**Kutipan Teks**
....

Domino yang Tak Tahu Diri

Kalau mau melihat ragam tipe orang, pergilah ke pasar. Di tempat itu, kita akan menemukan orang dengan berbagai karakter, sifat dan sikap. Kecuali tidak perhatian dengan sekitar, maka kita tidak akan melihatnya.

Seperti ketika sore ini saya ke pasar menemani doi belanja. Dari sekian banyak hal yang ada, saya "tertarik" dengan sekelompok orang yang duduk melingkar. Jumlah sekitar 5 orang. Di tengah mereka sebuah papan karambol terbentang. Mereka tidak main karambol. Sebab papan itu dibalik; bawah menjadi atas.

Tak jauh dari sana, seorang ibu tak berjilbab tampak sibuk dengan pesanan. Di depannya lima piring mie goreng instan berjejer rapi. Sudah masak. Sudah digoreng. Tinggal menabur bumbu dan bawang goreng.

Walau tertarik dengan pemandangan itu, saya tetap fokus dengan agenda belanja. Daftar pertama adalah berburu ikan. Ikan Cakalang, keluarga besar Tuna dan Tongkol adalah yang saya cari.

Lupakan Cakalang. Sebab pada akhirnya saya merasa tertipu. Disusun serapi mungkin, saya hanya periksa bagian teratas. Kulit masih kencang, tubuh masih terasa keras padat, yang berarti masih baru. Ini juga salah satu karakter yang ada di pasar; penipuan jualan.

....

**Instruksi Tugas 1**
Salin ulang seluruh teks tentang pengamatan di pasar ini tanpa mengubah satu kata pun.

....

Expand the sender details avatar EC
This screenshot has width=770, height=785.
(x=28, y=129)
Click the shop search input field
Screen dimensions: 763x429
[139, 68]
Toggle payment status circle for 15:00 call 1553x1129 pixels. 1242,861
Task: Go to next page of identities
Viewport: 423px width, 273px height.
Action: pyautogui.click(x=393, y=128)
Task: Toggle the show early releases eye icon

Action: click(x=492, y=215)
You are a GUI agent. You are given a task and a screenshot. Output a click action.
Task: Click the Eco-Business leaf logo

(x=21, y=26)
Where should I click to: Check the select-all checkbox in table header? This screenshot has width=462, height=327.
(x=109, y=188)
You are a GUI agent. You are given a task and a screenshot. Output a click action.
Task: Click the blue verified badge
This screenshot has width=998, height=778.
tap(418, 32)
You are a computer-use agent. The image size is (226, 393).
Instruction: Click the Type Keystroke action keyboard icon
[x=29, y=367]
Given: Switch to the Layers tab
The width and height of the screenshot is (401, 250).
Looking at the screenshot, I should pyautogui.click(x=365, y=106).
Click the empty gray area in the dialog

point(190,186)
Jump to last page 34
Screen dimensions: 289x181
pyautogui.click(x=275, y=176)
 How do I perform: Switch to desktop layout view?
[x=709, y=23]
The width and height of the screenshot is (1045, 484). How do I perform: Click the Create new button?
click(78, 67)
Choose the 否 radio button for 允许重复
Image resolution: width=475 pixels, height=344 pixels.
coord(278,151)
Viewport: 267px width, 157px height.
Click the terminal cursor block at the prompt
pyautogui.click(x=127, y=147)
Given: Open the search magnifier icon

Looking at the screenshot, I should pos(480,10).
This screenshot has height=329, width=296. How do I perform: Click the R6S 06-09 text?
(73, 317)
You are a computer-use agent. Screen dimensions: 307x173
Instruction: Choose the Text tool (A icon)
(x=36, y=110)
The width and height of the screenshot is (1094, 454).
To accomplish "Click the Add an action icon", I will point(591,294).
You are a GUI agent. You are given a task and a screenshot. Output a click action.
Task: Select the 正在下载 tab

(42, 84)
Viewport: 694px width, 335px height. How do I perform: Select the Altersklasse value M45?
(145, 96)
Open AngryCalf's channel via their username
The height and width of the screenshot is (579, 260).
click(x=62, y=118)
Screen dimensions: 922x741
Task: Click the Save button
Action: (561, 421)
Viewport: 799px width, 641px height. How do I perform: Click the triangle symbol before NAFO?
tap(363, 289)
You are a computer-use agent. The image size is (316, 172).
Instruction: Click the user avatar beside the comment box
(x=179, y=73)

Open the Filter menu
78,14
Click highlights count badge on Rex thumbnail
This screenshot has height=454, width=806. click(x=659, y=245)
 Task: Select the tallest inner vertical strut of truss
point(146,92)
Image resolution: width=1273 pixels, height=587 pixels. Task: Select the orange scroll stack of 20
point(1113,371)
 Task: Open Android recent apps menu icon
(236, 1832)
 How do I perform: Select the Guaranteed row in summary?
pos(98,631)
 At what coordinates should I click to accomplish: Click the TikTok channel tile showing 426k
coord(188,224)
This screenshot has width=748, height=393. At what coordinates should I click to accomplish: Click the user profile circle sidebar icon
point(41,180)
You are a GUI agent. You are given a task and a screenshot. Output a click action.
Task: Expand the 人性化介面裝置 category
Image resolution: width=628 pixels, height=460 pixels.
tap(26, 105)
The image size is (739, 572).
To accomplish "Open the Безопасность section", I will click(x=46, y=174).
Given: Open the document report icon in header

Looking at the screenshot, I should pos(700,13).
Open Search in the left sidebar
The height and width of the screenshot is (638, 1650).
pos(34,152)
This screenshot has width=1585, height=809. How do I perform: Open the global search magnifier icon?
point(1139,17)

....

**Instruksi Tugas 2**
Dari daftar baris, tuliskan kembali tanpa perubahan mulai dari baris yang memuat "Given: Switch to the Layers tab" sampai baris yang memuat "coord(278,151)", kedua baris itu ikut disalin.

**Jawaban Latihan 1**
Domino yang Tak Tahu Diri

Kalau mau melihat ragam tipe orang, pergilah ke pasar. Di tempat itu, kita akan menemukan orang dengan berbagai karakter, sifat dan sikap. Kecuali tidak perhatian dengan sekitar, maka kita tidak akan melihatnya.

Seperti ketika sore ini saya ke pasar menemani doi belanja. Dari sekian banyak hal yang ada, saya "tertarik" dengan sekelompok orang yang duduk melingkar. Jumlah sekitar 5 orang. Di tengah mereka sebuah papan karambol terbentang. Mereka tidak main karambol. Sebab papan itu dibalik; bawah menjadi atas.

Tak jauh dari sana, seorang ibu tak berjilbab tampak sibuk dengan pesanan. Di depannya lima piring mie goreng instan berjejer rapi. Sudah masak. Sudah digoreng. Tinggal menabur bumbu dan bawang goreng.

Walau tertarik dengan pemandangan itu, saya tetap fokus dengan agenda belanja. Daftar pertama adalah berburu ikan. Ikan Cakalang, keluarga besar Tuna dan Tongkol adalah yang saya cari.

Lupakan Cakalang. Sebab pada akhirnya saya merasa tertipu. Disusun serapi mungkin, saya hanya periksa bagian teratas. Kulit masih kencang, tubuh masih terasa keras padat, yang berarti masih baru. Ini juga salah satu karakter yang ada di pasar; penipuan jualan.

**Jawaban Latihan 2**
Given: Switch to the Layers tab
The width and height of the screenshot is (401, 250).
Looking at the screenshot, I should pyautogui.click(x=365, y=106).
Click the empty gray area in the dialog

point(190,186)
Jump to last page 34
Screen dimensions: 289x181
pyautogui.click(x=275, y=176)
 How do I perform: Switch to desktop layout view?
[x=709, y=23]
The width and height of the screenshot is (1045, 484). How do I perform: Click the Create new button?
click(78, 67)
Choose the 否 radio button for 允许重复
Image resolution: width=475 pixels, height=344 pixels.
coord(278,151)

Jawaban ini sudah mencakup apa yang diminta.